It began filing papers under seal with the judge and declining to disclose them to Abu Ali’s family or legal team. In essence, the government began conducting a kind of parallel litigation behind closed doors, to which only the government and the court were privy. In February, this culminated in the government’s filing an entirely secret motion to dismiss the case.
When the court expressed skepticism at the government’s attempt to rely on secret evidence and secret argument, the government brought Abu Ali back to the United States–and promptly indicted him for conspiring to provide material support to Al Qaeda.
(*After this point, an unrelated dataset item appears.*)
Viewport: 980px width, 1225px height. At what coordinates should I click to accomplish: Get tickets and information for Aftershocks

It included in the indictment allegations that Abu Ali had discussed plans to assassinate George W. Bush, but disclosed the following day–after garnering headlines about interdicting a plot to kill the President–that the man with whom Abu Ali allegedly had these conversations is dead.
If Abu Ali can show that the United States was behind either his Saudi detention without charges or his torture, the criminal case against him would in all likelihood have to be dismissed. To prepare his defense, Abu Ali should be entitled to full disclosure of the US government’s role in his Saudi detention. A criminal trial demands no less.
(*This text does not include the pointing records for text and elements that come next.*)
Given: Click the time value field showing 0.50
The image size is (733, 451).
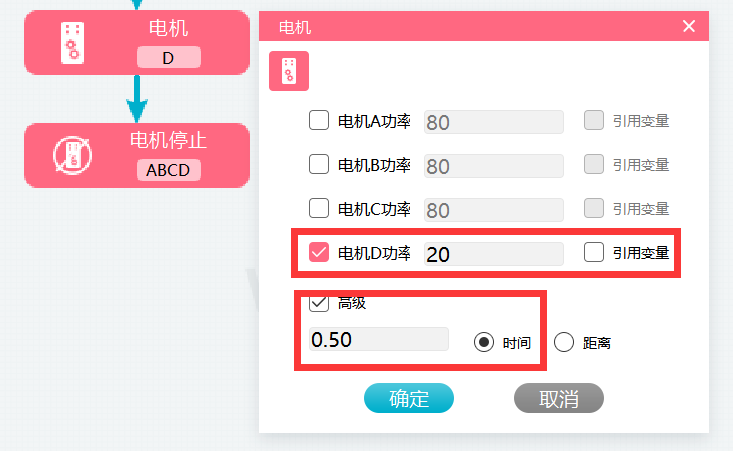Looking at the screenshot, I should point(379,339).
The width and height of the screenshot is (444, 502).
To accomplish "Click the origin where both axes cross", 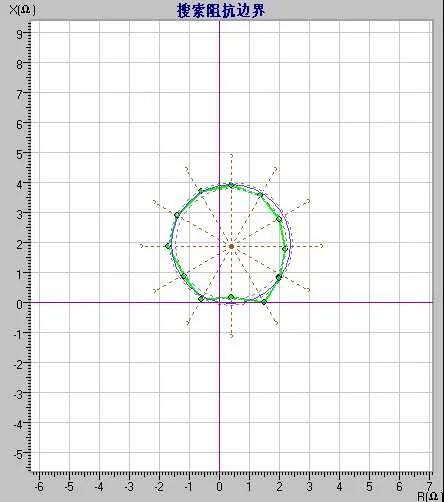I will point(219,302).
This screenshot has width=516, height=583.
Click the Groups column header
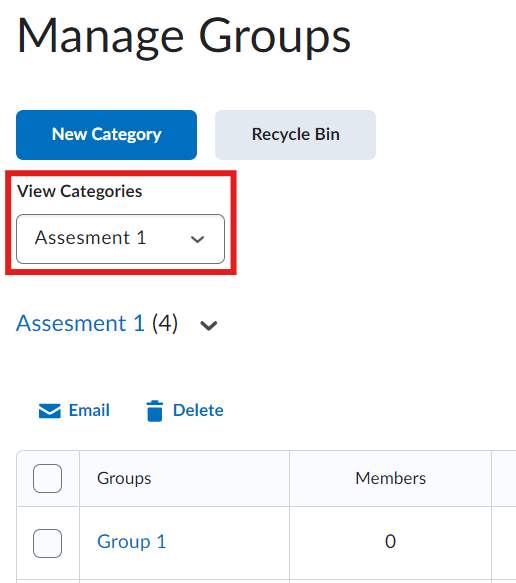(x=124, y=478)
But disclosure in Abu Ali’s case is not enough. We need a full airing of US complicity in torture and extraordinary renditions. Our standing in the world depends on it. The reluctant and partial disclosures thus far–largely through unauthorized leaks–have only confirmed the world’s worst fears about the United States. Unless we are willing to admit our wrongs, hold the wrongdoers accountable and make a clean break from these practices, we have no hope of regaining our credibility. “Democracies die behind closed doors,” wrote a federal court in one of the earliest post-9/11 court decisions. We need to open the doors before it’s too late.